When we get footage of a metallic, spherical object racing across the sky above an active war zone - not the ones in this photo, mind you, but the one Kate wrote about a couple of weeks ago:
Meaning this one:
… it's a story that is not going to go away quietly and easily. We're going to keep hearing about it. No matter how uncomfortable it gets for the people in charge of limiting how much the public is told.
Unfortunately, despite all the happy talk in Washington about a new willingness to be open and honest about what our government officials and military know, we find out today that discussing pret-tay, pret-tay important matters like unidentified metal orbs buzzing around active war zones, still comes at a cost to the ones doing the discussing:
Source - A retired Navy senior chief petty officer has said that he witnessed a metallic orb in Afghanistan similar to the one that was displayed in a video during a recent Senate hearing.

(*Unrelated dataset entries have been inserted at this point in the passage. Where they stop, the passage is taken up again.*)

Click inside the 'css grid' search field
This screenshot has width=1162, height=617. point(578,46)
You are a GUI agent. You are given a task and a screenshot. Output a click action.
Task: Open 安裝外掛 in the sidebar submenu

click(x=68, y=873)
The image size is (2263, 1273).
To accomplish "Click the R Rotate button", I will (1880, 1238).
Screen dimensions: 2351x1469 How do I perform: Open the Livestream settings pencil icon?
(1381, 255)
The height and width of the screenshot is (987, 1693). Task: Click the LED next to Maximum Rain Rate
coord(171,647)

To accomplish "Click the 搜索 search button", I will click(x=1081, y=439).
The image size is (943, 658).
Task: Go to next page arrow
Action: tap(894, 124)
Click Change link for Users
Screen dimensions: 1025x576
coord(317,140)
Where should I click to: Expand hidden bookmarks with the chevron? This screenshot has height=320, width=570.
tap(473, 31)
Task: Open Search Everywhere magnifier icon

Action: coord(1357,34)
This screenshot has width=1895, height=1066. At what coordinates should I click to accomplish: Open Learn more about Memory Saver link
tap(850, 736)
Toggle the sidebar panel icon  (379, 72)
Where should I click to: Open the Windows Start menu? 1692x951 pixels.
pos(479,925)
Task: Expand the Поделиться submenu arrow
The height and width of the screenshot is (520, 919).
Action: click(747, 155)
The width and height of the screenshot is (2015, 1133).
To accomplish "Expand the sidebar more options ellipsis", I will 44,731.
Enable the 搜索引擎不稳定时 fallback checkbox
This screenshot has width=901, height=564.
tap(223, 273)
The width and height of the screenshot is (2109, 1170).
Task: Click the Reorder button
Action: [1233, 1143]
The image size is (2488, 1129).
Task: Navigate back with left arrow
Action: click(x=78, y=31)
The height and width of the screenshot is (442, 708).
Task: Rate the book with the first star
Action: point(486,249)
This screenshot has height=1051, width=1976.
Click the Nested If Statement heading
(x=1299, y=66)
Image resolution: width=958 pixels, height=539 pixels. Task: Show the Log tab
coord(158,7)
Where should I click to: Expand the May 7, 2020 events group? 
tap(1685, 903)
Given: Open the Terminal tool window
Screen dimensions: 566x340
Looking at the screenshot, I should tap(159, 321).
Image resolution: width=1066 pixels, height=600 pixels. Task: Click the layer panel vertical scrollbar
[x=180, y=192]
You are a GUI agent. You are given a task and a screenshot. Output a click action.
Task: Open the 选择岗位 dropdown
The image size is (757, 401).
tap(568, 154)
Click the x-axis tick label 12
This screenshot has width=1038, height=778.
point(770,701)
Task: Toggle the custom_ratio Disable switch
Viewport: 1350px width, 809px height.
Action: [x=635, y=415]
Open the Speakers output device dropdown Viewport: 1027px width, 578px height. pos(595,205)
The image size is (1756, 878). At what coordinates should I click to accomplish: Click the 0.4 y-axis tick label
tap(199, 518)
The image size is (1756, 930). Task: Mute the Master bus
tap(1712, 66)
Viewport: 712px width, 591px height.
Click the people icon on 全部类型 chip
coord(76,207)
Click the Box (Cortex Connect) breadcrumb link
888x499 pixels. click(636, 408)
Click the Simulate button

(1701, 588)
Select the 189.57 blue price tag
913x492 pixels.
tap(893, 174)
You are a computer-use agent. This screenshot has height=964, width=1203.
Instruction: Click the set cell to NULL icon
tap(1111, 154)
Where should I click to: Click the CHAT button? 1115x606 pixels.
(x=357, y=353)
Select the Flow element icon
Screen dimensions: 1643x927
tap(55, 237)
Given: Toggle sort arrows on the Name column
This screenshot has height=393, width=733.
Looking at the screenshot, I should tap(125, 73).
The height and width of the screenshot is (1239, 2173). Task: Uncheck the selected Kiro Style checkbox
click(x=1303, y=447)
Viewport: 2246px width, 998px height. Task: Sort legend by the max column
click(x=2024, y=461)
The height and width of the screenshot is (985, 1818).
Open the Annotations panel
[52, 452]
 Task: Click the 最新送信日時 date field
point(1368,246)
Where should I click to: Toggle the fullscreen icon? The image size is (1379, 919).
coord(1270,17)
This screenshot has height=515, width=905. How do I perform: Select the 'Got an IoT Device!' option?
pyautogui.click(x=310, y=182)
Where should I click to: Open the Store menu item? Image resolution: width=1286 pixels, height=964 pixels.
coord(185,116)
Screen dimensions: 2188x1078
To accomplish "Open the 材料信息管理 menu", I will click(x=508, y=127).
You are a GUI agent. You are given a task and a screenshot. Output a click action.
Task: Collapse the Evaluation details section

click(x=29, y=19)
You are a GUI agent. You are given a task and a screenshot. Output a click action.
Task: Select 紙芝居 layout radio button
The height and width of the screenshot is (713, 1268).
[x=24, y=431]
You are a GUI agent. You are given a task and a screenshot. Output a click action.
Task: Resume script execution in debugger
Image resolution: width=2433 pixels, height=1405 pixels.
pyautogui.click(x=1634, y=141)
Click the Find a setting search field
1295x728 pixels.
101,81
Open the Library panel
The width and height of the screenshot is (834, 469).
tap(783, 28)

However, due to security agreements and the fear of legal consequences, he is unable to come forward with more detailed information.
The retired Navy senior chief, whose identity continues to remain anonymous has said there is a need for a secure method for individuals to report potential unidentified flying objects (UFOs).
'I'm going to be honest with you. I'd love to tell everything in detail, but I'm not willing to go to jail to do it,' the retired Navy senior chief told Fox News.' …
According to the retired Navy senior, he along with other military service members observed a metallic orb from above in Afghanistan in the early 2000s.
But being constrained by security protocols it means the materials that were collected are unable to be shared and analyzed.
'There's quite a bit of gray here, because the customer we were working for at the time retained all collected materials but I know where the bodies are buried, not necessarily where the digital data is though. I can point them in the right direction,' the Navy retiree stated. …
During last month's hearing, Dr. Sean Kirkpatrick, the head of the [All-domain Anomaly Resolution Office], presented video clips but noted that the available data was insufficient to fully identify the events captured, simply describing them as 'unresolved cases.' …
Kirkpatrick said his office is currently tracking 650 cases.
For anyone who's been burning with questions about the UAP phenomenon and feeling optimistic about the supposed new, more open approach to these incidents, this is depressing news, indeed. A retired US Navy CPO is worried about getting thrown in the brig if he tells the taxpayers and the elected officials we send our taxed to what he's seen? An actual war veteran could be locked up for speaking the truth? So much more transparency.
Look, I understand the need for secrecy in a lot of areas of the military. The less the people who want to do us harm know about what kind of equipment, intel, and assets we have, the safer they are. But what's the concern here? Why the need for secrets over something that happened in the 2000s? Why are we supposed to sensitive about spilling some 15 year old beans? Because making our intel public will cost us the Afghan War? Unless we totally got the news wrong and misinterpreted the film of people clinging to the landing gear of cargo jets leaving the country behind, that one is long since over.
So this probable war hero being threatened with jail if he talks - either implicity or overtly - just means we haven't moved the UFO coverup football very far forward. If at all. Either the people like Dr. Sean Kirkpatrick don't know what they're dealing with, or they do know and don't want us to know. And this whole transparency narrative is just window dressing. All we have is better video, but the threats to ruin anyone who talks about this is straight out of the same playbook they've been operating from since Roswell.